Pundits and fans are debating over the main causes of how the New York Giants went from a league power to a laughing stock over the past decade.
One of the mainstays of the Giants’ most recent Super Bowl championship teams, offensive lineman David Diehl, gave his take on what he’s seen transpire since the Giants won Super Bowl XLVI in February of 2012.
“Nobody’s been talking about the root of the problem,” Diehl said recently on SiriusXM Radio.
Diehl also serves as a TV and radio analyst for the Giants
“Everybody’s just continued to say, ‘It’s bad drafting. Bad coaching. It’s injuries. It’s this. It’s that.’ This, for me, goes all the way back to the end of the 2015 season, where they only fired Tom Coughlin and they didn’t fire Jerry Reese with him,” Diehl said.
“Since that point, nothing has been in alignment with one another. Because then after you fire coach Coughlin, you bring in Ben McAdoo. Ben McAdoo and Jerry Reese are together. That doesn’t work out. Now you go to Pat Shurmur and Dave Gettleman. Pat Shurmur doesn’t work out. But then you keep Dave Gettleman again.
“Then you bring in another head coach. That does not work in the NFL. The head coach and the GM have to be on the same page, they have to come in together, or they have to have that community-building and that accountability to one another that when the ship goes down, I’m not going to be pointing at you because I have another year left on my contract. Or you’re not going to be pointing at me as the coach, saying ‘Well, I don’t have enough players.’”
Diehl is spot on. The ownership group has been chasing their own tail for the past eight years by not ‘blowing up’ the model, which means hiring a general manager/VP of football ops first and then having him hire the remainder of the staff — head, coach, scouting director, pro personnel director, etc.

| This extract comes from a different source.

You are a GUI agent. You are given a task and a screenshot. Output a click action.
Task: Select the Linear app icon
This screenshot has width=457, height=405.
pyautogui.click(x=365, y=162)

The Giants have long held in the belief that they can compete and rebuild at the same time. That works for certain organizations that have strong front offices (Pittsburgh, Green Bay, New England, Kansas City) but when you continue to mix-and-match those cornerstone elements, especially ones that don’t have the same vision, you’re going to end up on NFLs’ skid row — like the Giants.